— Start of Data lines —
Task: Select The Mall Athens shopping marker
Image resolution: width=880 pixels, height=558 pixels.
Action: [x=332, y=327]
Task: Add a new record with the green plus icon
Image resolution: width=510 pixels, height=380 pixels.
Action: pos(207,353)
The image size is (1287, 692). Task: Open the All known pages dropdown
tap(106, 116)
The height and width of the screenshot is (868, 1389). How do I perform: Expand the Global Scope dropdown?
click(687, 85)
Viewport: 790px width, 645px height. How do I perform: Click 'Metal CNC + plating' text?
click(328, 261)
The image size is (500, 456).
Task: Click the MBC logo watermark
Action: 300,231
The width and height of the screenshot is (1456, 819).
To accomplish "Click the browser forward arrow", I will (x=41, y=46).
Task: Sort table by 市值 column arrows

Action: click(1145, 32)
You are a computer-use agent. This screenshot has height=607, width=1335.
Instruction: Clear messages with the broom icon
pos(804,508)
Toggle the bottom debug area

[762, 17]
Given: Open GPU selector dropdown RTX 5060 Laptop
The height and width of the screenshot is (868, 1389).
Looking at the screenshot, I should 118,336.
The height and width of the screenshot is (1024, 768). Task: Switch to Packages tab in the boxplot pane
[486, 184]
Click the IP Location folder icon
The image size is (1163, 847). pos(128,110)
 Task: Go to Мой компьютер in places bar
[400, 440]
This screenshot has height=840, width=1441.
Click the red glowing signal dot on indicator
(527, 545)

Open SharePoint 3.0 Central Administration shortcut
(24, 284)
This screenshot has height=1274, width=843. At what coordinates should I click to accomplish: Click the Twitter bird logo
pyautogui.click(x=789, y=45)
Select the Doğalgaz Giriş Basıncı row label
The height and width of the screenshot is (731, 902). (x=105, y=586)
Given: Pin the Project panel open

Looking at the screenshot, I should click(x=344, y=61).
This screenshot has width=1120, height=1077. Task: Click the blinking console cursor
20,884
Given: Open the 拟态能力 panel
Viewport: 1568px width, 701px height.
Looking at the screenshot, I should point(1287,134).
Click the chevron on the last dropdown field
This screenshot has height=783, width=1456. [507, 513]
— End of Data lines —
▸ Exercise goal
Please gather every line of the listing above that contains the word "accomplish". Case counts.

▸ Task answer
To accomplish "Click the browser forward arrow", I will (x=41, y=46).
This screenshot has height=1274, width=843. At what coordinates should I click to accomplish: Click the Twitter bird logo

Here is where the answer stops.